__Données d'ancrage par coordonnées en pixels__
========================================

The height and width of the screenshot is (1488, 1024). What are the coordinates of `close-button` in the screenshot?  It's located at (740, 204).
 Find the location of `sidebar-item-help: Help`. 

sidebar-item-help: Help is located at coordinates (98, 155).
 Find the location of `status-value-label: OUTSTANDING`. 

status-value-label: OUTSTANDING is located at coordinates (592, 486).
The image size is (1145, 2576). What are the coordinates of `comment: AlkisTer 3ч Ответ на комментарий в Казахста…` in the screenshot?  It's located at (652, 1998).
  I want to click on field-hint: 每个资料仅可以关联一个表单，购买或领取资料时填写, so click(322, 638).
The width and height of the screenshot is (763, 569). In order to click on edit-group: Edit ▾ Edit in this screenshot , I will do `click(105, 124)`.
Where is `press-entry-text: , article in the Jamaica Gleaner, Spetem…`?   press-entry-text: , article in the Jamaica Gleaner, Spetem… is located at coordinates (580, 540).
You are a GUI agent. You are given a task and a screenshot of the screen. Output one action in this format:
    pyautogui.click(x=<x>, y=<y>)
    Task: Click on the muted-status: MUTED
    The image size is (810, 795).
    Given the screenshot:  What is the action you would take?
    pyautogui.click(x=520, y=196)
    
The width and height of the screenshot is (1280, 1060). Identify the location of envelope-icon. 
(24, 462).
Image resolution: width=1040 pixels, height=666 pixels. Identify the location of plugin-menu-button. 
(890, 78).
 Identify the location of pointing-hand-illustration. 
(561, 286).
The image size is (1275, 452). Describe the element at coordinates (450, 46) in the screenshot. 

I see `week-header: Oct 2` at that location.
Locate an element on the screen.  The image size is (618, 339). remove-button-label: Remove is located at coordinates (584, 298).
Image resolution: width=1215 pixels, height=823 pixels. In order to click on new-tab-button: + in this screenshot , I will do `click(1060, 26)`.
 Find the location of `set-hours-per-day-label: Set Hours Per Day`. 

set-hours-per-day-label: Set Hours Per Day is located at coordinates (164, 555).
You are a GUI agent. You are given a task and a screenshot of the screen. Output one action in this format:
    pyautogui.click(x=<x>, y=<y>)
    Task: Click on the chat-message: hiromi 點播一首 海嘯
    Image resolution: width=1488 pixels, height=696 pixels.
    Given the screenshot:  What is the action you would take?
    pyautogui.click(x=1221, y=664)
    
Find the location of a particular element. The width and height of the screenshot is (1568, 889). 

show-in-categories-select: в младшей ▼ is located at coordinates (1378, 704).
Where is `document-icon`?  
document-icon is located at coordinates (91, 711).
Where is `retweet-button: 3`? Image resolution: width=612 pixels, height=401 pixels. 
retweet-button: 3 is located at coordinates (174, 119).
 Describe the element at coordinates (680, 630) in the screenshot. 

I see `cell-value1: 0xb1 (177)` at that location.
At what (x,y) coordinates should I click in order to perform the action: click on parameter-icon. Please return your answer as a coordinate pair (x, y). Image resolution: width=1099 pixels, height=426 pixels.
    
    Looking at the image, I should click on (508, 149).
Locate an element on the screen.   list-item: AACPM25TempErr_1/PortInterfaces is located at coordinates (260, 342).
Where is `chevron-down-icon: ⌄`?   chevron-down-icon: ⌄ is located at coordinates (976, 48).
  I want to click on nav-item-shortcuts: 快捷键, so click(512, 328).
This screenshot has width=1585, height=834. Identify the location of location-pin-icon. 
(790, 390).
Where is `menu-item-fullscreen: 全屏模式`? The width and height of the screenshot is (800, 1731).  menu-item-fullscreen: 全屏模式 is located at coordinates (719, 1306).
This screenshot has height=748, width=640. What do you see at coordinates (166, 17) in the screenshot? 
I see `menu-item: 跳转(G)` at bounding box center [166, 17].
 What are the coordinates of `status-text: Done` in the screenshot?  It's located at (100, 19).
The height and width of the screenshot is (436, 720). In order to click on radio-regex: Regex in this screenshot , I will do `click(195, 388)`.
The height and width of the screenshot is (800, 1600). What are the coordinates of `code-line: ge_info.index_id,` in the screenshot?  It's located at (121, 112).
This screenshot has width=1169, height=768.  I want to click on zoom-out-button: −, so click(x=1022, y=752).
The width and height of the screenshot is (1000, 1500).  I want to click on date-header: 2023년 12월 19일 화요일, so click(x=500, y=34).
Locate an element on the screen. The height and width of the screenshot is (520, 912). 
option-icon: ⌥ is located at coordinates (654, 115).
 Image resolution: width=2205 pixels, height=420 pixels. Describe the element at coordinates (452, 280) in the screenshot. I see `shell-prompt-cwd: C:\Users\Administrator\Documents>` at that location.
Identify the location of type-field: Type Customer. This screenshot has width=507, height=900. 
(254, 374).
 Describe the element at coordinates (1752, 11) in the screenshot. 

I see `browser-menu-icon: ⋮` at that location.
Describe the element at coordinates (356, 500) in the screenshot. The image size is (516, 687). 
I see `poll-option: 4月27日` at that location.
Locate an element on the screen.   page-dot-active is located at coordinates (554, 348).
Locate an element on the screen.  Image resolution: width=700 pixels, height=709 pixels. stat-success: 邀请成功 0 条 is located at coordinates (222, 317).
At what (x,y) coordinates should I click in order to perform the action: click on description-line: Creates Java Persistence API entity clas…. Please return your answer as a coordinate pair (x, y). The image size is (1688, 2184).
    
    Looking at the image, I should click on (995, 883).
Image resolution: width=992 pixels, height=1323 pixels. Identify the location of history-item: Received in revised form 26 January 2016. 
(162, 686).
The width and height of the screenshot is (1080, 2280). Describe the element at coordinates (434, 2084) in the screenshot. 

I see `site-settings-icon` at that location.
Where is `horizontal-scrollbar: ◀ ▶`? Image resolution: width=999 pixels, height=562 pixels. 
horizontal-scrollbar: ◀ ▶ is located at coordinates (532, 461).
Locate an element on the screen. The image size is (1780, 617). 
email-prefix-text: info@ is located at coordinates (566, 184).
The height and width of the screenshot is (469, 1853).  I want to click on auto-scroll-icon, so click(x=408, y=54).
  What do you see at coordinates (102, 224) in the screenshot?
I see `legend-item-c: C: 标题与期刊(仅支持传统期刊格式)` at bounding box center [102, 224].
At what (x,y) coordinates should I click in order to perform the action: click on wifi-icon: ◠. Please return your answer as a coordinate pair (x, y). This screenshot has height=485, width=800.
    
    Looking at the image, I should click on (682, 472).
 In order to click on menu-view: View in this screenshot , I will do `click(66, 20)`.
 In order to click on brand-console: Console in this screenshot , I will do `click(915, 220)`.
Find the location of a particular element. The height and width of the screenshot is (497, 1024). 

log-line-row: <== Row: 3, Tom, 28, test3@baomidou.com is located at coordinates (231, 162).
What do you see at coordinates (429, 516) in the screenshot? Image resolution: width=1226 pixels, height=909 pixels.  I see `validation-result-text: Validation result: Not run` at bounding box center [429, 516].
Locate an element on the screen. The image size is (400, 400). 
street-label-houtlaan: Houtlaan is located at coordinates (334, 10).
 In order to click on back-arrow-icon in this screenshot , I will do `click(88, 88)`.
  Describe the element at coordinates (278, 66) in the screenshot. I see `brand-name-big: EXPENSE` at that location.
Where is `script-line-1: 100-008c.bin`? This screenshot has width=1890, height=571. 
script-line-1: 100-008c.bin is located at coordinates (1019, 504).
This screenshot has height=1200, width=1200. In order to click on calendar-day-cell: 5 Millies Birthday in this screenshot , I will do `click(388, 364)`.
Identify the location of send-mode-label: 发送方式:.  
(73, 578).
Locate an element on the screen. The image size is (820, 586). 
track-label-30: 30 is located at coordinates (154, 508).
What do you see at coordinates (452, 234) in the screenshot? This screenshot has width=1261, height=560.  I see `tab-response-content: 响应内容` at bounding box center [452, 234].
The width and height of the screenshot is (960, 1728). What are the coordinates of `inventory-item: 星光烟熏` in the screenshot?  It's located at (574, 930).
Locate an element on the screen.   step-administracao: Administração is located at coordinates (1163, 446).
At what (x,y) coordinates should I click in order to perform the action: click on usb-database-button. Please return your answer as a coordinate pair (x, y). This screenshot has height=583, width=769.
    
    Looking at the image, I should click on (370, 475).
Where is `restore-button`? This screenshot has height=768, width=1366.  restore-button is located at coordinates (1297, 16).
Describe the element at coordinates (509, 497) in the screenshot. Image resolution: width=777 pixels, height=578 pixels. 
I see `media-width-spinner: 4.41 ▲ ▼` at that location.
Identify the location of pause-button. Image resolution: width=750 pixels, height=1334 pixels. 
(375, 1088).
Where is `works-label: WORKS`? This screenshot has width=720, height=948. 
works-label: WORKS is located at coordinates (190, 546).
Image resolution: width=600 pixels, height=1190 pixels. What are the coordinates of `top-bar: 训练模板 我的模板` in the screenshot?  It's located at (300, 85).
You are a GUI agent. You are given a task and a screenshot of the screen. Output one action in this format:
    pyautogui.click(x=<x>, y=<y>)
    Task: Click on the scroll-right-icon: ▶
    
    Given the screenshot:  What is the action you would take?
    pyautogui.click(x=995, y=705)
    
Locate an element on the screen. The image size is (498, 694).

========================================

__Votre objectif__
Redonnez les lignes allant de celle qui contient "pixels, height=562 pixels." jusqu'à celle qui contient "center [102, 224].", toutes deux comprises, en remplaçant "Image resolution" par "Screen resolution" sans rien modifier d'autre.

__Résultat attendu__
Where is `horizontal-scrollbar: ◀ ▶`? Screen resolution: width=999 pixels, height=562 pixels. 
horizontal-scrollbar: ◀ ▶ is located at coordinates (532, 461).
Locate an element on the screen. The image size is (1780, 617). 
email-prefix-text: info@ is located at coordinates (566, 184).
The height and width of the screenshot is (469, 1853).  I want to click on auto-scroll-icon, so click(x=408, y=54).
  What do you see at coordinates (102, 224) in the screenshot?
I see `legend-item-c: C: 标题与期刊(仅支持传统期刊格式)` at bounding box center [102, 224].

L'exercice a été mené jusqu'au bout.